Married to an SA
Many DDays after discovering many, many EAs/PAs Working on R
How often do positive reconciliation stories stay positive
I'm a few years post-DDay, and it's been an extremely long, hard journey, but my WH has done a complete about-face, taken full responsibility, is in IC and group therapy and we're in MC, has been NC with any of the many OW (serial cheater/SA from day one of our relationship and has never been faithful in any of his previous relationships), become a much better husband, father, business partner, person, etc. He owns his past feelings of entitlement and puts in the work every day. It seems things are going well and we are on track to reconcile completely and have a long, happy marriage. Right now, I believe he's my soul mate.
Then I come here looking for reinforcement. I read positive reconciliation stories from years ago, and I recognize our situation in many of the posts. I see the hopefulness that I currently feel, the comfort I currently feel, all the details that are very familiar to me. So I look to see if there's an update on each one. I can't tell you how disenfranchised I feel when I see that five, ten, fifteen years later, the H cheated again, left for a previous or new OW, or otherwise slipped back into being a jerk and instigated a D.
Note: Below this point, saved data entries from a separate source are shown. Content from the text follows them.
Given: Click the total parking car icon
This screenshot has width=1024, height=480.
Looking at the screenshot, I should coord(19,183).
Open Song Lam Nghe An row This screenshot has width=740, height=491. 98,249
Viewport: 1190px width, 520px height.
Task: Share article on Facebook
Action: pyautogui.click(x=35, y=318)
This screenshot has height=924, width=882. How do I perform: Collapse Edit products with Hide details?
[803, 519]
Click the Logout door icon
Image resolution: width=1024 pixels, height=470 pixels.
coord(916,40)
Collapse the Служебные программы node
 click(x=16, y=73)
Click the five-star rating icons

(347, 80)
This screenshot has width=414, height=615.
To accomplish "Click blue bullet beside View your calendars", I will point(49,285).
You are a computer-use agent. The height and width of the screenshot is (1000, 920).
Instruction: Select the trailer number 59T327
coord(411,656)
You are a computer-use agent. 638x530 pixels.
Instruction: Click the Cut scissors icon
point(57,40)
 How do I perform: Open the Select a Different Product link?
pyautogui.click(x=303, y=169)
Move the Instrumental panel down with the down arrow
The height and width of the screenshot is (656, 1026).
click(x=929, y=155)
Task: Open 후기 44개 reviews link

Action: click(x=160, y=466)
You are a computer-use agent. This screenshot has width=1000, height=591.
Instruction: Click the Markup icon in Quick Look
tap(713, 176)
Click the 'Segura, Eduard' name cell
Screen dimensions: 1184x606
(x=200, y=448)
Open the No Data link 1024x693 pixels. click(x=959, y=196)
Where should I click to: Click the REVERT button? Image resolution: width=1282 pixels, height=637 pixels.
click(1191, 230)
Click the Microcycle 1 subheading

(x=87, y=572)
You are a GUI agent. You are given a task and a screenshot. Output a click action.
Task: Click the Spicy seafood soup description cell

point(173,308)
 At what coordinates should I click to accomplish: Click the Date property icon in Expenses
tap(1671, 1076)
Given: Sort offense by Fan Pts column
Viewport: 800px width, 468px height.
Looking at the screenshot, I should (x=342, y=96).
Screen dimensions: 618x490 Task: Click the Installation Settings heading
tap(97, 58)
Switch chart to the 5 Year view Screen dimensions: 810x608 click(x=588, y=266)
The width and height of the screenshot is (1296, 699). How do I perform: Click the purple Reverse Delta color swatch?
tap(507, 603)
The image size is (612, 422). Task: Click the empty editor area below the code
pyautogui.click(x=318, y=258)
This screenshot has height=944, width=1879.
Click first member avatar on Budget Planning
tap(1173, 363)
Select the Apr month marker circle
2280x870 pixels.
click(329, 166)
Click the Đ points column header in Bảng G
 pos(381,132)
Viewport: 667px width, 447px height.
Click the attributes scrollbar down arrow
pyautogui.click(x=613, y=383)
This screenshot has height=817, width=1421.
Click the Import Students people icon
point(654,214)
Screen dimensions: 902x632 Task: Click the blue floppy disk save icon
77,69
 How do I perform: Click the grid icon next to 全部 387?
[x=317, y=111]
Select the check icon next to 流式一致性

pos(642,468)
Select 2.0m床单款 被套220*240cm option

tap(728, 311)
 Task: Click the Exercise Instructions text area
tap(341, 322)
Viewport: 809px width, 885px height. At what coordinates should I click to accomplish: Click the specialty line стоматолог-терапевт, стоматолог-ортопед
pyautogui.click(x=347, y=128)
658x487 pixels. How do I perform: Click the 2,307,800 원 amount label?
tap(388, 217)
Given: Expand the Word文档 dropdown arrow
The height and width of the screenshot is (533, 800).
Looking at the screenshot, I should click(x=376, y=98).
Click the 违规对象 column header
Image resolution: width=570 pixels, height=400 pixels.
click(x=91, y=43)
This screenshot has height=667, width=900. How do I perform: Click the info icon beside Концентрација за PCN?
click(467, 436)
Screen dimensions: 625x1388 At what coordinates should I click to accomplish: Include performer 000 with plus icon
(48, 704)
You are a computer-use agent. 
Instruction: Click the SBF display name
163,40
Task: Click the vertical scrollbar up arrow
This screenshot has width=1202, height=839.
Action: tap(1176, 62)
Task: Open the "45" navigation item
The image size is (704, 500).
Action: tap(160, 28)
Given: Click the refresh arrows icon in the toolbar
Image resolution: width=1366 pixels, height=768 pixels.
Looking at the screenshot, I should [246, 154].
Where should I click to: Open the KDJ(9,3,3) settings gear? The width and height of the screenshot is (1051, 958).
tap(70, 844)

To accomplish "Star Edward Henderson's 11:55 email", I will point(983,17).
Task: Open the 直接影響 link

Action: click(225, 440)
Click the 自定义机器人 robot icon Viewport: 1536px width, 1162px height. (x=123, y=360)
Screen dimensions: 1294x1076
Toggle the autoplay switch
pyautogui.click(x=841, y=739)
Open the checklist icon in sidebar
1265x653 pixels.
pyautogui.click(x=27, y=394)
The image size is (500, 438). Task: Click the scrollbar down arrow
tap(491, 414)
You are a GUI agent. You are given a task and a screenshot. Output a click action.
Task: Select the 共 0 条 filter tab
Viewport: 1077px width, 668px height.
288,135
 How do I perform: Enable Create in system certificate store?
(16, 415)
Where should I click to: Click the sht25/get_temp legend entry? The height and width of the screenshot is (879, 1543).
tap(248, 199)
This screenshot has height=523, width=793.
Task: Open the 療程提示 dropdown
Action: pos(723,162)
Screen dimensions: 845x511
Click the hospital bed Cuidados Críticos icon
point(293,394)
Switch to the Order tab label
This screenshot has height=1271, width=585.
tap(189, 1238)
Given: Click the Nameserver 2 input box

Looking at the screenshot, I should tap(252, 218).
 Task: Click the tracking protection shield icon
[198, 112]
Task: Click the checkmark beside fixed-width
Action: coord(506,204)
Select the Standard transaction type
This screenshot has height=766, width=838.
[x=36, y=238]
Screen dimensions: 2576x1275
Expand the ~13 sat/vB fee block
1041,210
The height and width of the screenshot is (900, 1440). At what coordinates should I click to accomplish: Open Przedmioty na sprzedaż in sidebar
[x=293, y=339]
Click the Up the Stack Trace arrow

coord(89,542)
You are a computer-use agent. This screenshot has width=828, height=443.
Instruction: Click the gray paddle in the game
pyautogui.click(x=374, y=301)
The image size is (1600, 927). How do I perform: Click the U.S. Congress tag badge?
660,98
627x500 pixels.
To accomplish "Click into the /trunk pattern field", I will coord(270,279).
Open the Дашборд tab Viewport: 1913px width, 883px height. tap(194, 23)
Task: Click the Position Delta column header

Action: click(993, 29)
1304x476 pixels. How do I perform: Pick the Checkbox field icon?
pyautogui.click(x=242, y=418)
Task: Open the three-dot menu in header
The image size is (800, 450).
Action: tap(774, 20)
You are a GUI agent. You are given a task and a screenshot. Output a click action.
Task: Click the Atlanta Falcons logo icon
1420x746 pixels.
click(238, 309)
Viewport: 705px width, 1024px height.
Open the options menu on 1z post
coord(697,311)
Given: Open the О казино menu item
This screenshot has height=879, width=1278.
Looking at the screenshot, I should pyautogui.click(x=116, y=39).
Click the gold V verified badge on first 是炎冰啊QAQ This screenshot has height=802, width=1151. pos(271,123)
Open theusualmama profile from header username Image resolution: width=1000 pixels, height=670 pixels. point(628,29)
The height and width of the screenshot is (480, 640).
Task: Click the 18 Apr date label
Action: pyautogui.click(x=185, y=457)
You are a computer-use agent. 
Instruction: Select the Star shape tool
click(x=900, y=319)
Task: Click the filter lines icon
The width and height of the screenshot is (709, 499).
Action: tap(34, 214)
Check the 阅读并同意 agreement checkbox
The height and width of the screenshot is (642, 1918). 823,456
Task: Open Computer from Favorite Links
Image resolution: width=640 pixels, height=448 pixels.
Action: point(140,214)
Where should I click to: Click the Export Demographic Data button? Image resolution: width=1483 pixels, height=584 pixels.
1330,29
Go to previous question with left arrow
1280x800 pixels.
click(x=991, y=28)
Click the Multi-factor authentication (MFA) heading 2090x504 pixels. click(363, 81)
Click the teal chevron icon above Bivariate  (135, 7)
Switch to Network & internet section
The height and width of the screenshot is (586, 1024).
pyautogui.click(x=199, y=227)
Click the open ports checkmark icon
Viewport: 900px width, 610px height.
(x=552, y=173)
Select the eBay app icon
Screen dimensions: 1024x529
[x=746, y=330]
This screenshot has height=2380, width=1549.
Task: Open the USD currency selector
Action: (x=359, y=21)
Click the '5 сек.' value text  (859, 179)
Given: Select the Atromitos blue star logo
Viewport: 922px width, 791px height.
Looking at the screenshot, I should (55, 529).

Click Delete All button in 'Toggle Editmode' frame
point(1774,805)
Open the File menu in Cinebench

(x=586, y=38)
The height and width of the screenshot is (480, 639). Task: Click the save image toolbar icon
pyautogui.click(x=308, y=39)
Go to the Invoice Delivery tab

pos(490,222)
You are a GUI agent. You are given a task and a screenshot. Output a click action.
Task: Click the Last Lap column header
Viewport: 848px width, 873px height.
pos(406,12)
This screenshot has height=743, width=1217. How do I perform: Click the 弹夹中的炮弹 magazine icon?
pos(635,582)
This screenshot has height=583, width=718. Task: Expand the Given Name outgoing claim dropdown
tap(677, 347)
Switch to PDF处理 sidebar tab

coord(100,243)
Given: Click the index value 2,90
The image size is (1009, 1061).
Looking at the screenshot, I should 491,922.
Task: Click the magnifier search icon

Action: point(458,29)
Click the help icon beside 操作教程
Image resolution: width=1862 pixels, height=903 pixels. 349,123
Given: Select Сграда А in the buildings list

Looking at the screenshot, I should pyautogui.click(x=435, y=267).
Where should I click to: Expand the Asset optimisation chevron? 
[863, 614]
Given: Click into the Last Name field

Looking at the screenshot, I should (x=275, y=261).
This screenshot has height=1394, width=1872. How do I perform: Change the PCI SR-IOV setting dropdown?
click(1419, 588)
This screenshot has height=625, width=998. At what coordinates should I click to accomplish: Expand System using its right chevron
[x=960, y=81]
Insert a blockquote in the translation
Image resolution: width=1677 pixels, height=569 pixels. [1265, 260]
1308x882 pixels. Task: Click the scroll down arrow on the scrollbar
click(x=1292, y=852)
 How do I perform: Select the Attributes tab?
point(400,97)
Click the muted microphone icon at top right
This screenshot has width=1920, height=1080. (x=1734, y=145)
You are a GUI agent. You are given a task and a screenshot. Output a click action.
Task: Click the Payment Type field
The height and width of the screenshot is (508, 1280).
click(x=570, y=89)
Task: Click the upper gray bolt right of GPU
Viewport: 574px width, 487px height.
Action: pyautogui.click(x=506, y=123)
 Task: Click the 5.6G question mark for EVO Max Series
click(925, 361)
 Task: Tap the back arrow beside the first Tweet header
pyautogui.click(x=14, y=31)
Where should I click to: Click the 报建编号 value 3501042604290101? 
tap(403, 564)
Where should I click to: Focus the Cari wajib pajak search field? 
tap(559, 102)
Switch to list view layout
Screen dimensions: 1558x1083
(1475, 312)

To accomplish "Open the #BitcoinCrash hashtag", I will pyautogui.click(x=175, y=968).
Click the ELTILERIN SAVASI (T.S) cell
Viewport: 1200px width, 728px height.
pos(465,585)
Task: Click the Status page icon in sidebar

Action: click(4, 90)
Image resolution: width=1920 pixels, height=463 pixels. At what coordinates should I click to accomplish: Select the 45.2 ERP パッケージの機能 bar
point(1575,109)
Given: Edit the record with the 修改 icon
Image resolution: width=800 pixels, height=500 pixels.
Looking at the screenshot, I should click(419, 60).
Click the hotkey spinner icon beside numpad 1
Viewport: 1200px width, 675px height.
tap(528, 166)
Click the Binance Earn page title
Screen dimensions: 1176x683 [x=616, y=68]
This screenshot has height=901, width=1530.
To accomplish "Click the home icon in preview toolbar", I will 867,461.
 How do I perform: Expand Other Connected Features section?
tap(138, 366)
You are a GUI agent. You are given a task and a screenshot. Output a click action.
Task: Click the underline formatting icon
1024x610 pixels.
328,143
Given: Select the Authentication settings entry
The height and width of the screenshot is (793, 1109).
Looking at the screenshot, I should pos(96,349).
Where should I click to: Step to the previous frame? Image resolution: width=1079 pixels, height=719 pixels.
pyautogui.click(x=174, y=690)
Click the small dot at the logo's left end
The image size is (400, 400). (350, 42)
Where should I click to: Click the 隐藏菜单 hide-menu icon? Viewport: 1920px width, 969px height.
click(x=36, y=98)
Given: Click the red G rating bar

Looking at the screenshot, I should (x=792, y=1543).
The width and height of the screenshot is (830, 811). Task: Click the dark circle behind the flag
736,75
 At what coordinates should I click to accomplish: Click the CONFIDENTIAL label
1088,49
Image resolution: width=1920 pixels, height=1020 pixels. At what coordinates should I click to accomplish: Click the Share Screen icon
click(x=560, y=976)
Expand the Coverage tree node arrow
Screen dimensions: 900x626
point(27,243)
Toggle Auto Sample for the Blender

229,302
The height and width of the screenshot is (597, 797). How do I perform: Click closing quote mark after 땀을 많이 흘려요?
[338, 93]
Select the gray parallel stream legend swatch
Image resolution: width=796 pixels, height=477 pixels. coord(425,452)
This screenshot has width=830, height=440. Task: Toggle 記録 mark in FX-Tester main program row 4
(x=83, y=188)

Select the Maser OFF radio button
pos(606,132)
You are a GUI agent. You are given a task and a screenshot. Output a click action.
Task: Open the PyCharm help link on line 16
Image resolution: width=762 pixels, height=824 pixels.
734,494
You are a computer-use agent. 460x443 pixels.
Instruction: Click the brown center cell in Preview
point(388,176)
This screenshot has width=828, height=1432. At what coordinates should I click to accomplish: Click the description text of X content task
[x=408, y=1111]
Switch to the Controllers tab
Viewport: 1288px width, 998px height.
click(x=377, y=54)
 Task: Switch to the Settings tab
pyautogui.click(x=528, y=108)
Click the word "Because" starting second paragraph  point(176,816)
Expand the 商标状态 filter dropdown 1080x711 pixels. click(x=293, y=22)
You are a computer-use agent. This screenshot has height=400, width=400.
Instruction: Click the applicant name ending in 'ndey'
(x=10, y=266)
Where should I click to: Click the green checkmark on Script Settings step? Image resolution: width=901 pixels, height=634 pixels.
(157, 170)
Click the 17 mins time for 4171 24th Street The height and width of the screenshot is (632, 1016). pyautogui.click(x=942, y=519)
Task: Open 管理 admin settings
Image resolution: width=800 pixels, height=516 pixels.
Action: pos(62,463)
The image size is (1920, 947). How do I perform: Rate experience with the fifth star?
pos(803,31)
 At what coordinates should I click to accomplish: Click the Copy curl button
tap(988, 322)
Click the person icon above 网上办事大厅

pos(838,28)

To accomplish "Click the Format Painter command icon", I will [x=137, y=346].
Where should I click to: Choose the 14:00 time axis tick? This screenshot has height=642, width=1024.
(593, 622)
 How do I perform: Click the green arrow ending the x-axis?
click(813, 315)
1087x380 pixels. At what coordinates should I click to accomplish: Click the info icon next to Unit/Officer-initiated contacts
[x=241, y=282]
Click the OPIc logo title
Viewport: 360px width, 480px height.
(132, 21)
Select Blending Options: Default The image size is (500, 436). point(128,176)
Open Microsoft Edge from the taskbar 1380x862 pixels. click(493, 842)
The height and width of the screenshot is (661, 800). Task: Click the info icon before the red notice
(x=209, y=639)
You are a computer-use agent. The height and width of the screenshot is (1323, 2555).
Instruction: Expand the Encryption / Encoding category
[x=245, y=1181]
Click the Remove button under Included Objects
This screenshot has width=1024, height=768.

I know I'm looking for reasons for this to fail; I don't want to get blindsided again. I know I still have a wall up and issues I need to work through. I know there are probably many, many stories of reconciliation that last the next fifty years until the couple dies hand-in-hand Notebook-style, and I am only focused on the ones that don't.
I can google statistics for how often marriages survive after infidelity, but I just want to hear from this community--how often do positive reconciliation stories stay positive?